▶ [What the exercise asks]: Rewrite the items below from the line with "Screen dimensions: 880x458" up to and including the line with "coord(624,450)", changing "microphone" to "camera" and leaving everything else the same.

------ Input rows ------

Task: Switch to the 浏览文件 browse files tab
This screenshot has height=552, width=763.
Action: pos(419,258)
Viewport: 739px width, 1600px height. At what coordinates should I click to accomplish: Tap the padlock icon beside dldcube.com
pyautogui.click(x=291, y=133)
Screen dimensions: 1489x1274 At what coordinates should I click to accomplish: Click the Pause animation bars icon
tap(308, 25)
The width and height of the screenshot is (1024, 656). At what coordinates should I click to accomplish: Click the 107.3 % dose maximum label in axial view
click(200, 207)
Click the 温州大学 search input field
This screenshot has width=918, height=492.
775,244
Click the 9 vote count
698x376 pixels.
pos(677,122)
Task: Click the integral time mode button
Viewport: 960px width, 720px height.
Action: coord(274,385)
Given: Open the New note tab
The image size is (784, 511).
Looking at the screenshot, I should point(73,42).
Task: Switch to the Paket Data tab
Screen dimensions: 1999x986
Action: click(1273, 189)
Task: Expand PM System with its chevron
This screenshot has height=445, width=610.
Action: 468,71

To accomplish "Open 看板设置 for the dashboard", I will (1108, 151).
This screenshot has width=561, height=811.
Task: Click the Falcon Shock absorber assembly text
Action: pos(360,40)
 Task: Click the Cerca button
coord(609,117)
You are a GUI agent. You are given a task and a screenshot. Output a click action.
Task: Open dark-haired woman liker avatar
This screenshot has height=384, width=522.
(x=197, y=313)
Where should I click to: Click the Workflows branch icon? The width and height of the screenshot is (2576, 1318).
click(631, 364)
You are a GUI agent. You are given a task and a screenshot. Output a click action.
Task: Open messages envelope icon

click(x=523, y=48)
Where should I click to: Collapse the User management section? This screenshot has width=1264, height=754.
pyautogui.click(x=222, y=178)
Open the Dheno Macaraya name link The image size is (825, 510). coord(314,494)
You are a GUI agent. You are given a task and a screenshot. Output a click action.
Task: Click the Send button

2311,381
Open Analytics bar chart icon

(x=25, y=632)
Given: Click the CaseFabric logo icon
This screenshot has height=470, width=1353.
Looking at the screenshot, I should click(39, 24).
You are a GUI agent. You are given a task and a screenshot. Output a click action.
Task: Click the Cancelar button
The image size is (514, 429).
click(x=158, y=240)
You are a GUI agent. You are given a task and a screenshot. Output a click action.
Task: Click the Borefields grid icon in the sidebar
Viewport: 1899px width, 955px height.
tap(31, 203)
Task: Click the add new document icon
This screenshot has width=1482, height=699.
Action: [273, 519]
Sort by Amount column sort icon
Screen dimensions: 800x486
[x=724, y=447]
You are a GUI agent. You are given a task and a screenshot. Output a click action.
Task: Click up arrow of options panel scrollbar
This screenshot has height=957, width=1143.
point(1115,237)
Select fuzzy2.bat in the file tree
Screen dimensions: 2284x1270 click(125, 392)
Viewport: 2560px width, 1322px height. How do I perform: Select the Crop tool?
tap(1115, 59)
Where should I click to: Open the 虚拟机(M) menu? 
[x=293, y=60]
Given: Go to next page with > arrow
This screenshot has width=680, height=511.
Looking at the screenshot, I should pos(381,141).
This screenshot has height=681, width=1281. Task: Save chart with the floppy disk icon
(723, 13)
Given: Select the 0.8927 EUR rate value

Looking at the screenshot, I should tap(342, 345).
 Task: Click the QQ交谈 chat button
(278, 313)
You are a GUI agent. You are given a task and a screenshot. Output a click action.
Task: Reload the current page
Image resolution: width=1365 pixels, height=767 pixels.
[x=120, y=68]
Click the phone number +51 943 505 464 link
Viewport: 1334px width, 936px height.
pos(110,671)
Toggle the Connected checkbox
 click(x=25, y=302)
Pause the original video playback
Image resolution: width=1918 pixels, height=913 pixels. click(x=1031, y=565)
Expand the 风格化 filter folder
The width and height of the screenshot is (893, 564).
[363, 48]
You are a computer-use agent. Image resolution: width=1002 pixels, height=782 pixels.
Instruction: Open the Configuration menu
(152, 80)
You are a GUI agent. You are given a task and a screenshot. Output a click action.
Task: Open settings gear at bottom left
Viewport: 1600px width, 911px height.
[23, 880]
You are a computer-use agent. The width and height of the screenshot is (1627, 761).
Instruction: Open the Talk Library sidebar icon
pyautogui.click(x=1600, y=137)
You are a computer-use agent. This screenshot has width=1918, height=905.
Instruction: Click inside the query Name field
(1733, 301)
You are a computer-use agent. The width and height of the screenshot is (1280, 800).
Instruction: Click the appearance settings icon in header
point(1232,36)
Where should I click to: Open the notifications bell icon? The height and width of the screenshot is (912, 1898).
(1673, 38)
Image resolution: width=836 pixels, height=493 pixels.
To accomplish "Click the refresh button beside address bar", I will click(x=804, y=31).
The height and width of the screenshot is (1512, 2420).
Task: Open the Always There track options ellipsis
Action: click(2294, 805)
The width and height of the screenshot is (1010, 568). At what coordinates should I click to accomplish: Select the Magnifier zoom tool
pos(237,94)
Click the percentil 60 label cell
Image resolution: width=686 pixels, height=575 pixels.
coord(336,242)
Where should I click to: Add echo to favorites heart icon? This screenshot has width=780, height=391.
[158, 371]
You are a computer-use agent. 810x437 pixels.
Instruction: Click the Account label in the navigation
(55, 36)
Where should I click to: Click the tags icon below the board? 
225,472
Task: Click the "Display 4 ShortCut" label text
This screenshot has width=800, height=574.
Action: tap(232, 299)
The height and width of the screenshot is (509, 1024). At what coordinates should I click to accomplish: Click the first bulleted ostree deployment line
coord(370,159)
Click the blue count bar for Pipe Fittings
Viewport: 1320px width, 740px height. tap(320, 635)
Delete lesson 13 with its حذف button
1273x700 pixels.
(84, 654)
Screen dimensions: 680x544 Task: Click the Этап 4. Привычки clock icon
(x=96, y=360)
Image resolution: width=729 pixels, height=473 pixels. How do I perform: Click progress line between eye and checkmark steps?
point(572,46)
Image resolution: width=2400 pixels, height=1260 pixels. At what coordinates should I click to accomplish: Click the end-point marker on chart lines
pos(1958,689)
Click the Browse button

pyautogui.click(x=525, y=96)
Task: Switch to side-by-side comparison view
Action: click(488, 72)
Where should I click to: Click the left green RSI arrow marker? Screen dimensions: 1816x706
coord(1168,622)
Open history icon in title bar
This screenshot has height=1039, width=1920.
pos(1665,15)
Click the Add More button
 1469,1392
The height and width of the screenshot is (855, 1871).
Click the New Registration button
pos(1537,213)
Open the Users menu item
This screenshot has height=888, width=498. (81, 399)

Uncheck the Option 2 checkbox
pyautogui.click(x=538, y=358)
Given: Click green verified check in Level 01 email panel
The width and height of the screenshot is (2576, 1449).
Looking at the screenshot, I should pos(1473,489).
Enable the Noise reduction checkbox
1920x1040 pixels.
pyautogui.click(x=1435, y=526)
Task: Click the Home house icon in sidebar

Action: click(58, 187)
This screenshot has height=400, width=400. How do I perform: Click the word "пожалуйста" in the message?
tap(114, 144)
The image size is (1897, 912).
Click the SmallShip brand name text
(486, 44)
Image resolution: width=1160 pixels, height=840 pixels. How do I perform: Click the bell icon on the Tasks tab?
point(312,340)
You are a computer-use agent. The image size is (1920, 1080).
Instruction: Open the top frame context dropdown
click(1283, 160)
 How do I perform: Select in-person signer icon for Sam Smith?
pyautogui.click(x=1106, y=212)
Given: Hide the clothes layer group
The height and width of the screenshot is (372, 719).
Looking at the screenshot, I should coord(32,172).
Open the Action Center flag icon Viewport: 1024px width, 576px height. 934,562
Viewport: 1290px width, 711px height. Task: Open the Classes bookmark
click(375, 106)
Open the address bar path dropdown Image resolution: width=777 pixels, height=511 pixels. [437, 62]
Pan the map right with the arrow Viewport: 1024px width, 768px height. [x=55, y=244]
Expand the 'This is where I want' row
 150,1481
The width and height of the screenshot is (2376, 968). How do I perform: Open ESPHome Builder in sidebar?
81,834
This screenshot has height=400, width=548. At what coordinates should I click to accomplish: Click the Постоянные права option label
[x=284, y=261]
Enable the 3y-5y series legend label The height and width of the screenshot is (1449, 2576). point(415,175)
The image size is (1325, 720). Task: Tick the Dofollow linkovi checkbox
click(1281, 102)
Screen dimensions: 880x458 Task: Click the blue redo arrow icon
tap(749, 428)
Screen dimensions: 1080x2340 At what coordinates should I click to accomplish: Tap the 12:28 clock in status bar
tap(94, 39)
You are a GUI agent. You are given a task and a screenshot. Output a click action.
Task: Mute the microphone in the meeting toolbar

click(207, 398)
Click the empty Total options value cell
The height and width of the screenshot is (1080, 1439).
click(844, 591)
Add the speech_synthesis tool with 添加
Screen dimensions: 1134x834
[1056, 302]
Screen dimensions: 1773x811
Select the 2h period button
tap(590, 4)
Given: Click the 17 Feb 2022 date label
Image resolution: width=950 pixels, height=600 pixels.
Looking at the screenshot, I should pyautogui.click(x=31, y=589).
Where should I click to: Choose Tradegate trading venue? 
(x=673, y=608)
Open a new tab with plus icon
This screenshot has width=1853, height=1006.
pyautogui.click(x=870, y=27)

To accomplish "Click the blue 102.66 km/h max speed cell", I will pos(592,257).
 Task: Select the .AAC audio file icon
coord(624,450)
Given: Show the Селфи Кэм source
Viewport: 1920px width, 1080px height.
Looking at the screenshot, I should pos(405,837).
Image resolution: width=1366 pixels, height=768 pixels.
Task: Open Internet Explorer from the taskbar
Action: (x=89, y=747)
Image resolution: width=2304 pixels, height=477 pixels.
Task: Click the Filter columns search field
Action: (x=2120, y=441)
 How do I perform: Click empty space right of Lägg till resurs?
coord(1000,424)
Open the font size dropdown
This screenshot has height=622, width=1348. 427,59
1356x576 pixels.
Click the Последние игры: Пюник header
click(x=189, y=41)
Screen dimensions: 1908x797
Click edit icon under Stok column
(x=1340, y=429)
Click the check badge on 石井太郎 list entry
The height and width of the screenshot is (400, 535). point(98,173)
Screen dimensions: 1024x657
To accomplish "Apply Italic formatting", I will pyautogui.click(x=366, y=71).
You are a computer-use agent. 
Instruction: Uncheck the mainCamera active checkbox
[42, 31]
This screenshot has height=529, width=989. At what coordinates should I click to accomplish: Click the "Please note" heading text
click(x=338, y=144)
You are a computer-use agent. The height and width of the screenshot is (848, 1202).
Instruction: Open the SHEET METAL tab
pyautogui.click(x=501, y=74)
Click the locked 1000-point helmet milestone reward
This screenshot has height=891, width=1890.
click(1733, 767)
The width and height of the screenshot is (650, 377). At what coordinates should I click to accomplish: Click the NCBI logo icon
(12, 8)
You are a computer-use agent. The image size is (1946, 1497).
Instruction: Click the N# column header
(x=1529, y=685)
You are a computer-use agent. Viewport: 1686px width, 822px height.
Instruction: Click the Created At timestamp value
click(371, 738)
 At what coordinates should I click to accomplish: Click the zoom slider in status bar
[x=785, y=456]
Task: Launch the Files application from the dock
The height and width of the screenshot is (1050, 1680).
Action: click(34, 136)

------

▶ [Result]:
Screen dimensions: 880x458 Task: Click the blue redo arrow icon
tap(749, 428)
Screen dimensions: 1080x2340 At what coordinates should I click to accomplish: Tap the 12:28 clock in status bar
tap(94, 39)
You are a GUI agent. You are given a task and a screenshot. Output a click action.
Task: Mute the camera in the meeting toolbar

click(207, 398)
Click the empty Total options value cell
The height and width of the screenshot is (1080, 1439).
click(844, 591)
Add the speech_synthesis tool with 添加
Screen dimensions: 1134x834
[1056, 302]
Screen dimensions: 1773x811
Select the 2h period button
tap(590, 4)
Given: Click the 17 Feb 2022 date label
Image resolution: width=950 pixels, height=600 pixels.
Looking at the screenshot, I should pyautogui.click(x=31, y=589).
Where should I click to: Choose Tradegate trading venue? 
(x=673, y=608)
Open a new tab with plus icon
This screenshot has width=1853, height=1006.
pyautogui.click(x=870, y=27)

To accomplish "Click the blue 102.66 km/h max speed cell", I will pos(592,257).
 Task: Select the .AAC audio file icon
coord(624,450)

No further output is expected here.